Ask Again, Yes by Mary Beth Keane
My rating: 4 of 5 stars
This is a book that I don't really know how to review. I think I will agree with another reviewer that it has a slow beginning but moves along after that. The catalyst that really moved the story happens about then. I think why this book is so appealing is that there is no clear beginning, middle, and end. The end of the book is satisfying but it also hints of a continuation of the characters and the echoes of parents' decisions, mistakes, and triumphs. The writing is so wonderful and so perfect and so exactly right about things that I've never been able to verbalize.
"For months, conversations were drowned out by static, and she found herself having to speak louder, listen harder. She lost track of what people were saying. She lost track of what she was saying and sometimes heard herself speaking as if from across a room. Physical movements were becoming more and more difficult, like trying to swim through a vat of wet cement. But these were symptoms she only noticed after the static quieted, after the cement drained away. “It’s mostly like that for everyone,” Dr. Abbasi said. Everyone like her, he meant. It was impossible to have sufficient detachment at the most dangerous times. This was his way of saying she had to forgive herself."
"They still walked the same routes around the house, doing the same things they’d always done, more or less, but lately she felt a poverty of something—happiness, she supposed—deep inside her ribs, the place were she used to feel her joy spill over. What they’d told each other when they got married was still true, at least for her. She wanted to work, come home to him, discuss their days, eat meals together, go to bed. She wanted to watch a movie on the weekend, maybe go for a long walk, maybe go out to dinner, maybe see friends. She wanted to be able to tell him anything and have him tell her everything. And there were some weeks, still, when they did just that. If they could do all those things and pay their bills and not dread going to work each morning, coming home each night, then that was a life. That was a great life, in Kate’s view. What else could there be? If they reminded themselves that these small things were enough, she believed, then they’d always be okay. So that was part of their vows, all those years ago when they climbed the steps of city hall on a Tuesday morning, the first appointment of the day. They vowed to live simply and honestly and to always be kind to each other. To be partners."
"Criminal arrogance. Just like his father. The father more than the mother, even. At least the mother had something wrong with her. A disease, maybe. But this was a crime of the ego, a person believing he could get away with things other people can’t."
"(Female character) thought about their wedding day as a conclusion to something, where he thought about it as a beginning. Rising action versus falling action. They were reading different books."

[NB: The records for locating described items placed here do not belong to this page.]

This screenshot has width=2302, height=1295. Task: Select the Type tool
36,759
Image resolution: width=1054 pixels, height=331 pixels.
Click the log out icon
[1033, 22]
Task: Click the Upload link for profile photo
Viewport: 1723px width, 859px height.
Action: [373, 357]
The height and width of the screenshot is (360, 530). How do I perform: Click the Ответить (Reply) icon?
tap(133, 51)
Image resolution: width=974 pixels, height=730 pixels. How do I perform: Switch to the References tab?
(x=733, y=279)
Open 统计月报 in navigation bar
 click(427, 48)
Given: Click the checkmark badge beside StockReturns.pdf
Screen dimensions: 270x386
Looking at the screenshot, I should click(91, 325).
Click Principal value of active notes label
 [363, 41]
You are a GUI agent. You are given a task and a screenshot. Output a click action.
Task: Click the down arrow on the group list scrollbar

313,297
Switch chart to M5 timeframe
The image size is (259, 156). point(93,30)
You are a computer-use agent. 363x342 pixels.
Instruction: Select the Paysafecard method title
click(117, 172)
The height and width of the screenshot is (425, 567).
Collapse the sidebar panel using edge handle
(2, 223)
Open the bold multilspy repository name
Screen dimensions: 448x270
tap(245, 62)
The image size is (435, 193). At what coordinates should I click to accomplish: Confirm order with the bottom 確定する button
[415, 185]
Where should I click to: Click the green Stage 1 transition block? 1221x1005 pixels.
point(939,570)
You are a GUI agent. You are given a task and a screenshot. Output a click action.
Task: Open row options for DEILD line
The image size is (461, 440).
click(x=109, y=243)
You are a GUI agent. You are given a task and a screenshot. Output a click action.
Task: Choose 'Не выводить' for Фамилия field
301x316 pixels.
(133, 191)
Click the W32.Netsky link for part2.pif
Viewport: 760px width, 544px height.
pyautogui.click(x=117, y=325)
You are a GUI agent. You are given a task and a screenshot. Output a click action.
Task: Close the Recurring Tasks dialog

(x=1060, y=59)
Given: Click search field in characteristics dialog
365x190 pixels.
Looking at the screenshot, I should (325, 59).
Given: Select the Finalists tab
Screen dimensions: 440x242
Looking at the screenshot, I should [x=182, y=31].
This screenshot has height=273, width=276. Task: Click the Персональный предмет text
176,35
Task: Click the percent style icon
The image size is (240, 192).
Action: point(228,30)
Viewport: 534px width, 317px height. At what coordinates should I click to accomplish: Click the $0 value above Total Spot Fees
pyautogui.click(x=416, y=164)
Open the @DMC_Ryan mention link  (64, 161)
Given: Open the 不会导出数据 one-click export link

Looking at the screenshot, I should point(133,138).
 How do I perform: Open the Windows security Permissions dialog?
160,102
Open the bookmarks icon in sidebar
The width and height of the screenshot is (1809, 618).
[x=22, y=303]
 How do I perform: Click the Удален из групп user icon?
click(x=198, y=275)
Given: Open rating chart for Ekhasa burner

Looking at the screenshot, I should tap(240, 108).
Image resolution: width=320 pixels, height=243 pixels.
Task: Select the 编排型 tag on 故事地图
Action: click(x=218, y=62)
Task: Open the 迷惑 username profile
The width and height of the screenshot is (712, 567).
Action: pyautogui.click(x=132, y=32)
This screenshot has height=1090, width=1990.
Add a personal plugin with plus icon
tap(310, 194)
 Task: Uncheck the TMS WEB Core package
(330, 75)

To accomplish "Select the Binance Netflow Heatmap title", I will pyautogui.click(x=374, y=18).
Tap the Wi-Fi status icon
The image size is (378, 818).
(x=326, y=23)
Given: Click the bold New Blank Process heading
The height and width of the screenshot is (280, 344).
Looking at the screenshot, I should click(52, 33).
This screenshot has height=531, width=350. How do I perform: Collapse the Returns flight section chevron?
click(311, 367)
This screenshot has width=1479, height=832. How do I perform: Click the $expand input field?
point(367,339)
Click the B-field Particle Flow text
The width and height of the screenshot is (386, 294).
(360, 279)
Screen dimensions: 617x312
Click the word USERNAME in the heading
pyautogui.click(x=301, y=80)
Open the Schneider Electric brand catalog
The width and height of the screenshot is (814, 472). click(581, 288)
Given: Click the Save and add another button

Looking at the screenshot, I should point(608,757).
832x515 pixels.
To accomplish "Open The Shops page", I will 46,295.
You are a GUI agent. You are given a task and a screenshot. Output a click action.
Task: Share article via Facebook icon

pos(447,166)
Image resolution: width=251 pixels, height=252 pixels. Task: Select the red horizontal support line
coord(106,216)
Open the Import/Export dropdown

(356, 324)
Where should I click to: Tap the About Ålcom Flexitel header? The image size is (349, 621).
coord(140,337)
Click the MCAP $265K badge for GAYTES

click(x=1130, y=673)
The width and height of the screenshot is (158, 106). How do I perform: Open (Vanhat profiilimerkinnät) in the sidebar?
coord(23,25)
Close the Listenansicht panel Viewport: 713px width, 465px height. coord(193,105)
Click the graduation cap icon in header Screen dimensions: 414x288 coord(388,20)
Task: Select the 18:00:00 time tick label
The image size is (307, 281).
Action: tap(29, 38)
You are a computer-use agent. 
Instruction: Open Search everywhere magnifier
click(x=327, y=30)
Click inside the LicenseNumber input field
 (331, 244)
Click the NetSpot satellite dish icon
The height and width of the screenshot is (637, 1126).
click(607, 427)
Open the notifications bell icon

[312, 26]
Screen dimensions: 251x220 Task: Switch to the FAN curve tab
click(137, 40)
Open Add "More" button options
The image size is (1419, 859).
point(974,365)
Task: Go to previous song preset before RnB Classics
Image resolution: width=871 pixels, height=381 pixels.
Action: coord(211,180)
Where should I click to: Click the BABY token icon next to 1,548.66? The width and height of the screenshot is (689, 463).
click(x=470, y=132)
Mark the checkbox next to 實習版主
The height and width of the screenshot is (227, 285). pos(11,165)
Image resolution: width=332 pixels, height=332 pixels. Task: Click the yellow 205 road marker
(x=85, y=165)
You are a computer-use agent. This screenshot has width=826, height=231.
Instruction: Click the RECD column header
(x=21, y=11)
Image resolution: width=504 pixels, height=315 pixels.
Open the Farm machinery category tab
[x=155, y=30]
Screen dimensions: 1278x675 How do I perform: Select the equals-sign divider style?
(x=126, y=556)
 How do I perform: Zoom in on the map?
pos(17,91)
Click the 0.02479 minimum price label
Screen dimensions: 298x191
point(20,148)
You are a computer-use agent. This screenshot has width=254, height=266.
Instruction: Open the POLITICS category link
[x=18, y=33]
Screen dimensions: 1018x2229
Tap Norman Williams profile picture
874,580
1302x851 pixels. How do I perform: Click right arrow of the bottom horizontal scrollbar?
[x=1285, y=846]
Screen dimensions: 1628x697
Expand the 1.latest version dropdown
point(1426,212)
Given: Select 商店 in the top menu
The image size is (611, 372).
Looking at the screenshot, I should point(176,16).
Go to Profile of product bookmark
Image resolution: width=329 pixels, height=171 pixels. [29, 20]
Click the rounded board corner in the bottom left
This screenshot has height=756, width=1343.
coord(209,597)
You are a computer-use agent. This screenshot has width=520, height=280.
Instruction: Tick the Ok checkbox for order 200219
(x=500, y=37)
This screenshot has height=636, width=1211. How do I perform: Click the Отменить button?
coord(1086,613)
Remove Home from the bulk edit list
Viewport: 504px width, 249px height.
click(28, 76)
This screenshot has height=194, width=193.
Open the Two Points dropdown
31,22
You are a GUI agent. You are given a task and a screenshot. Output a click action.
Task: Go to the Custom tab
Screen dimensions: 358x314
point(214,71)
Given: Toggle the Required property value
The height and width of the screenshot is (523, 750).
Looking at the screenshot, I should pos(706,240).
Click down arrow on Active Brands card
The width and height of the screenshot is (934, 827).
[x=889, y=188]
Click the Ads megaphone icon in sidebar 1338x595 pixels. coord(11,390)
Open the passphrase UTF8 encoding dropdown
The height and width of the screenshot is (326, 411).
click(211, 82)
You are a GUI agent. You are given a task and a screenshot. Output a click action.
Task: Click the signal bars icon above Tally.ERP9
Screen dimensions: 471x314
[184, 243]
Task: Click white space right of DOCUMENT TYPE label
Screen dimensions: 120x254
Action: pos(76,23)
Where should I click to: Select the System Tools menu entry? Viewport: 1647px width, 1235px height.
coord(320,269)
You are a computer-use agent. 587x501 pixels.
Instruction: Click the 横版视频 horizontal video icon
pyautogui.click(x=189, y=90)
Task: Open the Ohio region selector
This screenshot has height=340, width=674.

"They'd both learned that a memory is a fact that's been dyed and trimmed and rinsed so many times that it comes out looking almost unrecognizable to anyone else who was in that room, anyone else who was standing on the grass beneath that telephone pole."
"But those are my my things. You have your things. I'm not going to take away mine just because your list is long, too."
"It wasn't that she didn't love him, he knew. It was that she loved him so much that it frightened her, loved him so much that she worried she might have to protect herself from it."
"They were great kids. Funny and weird and smart."
"We repeat what we don't repair."
Really, really well written with so many aspects to discuss. Excellent.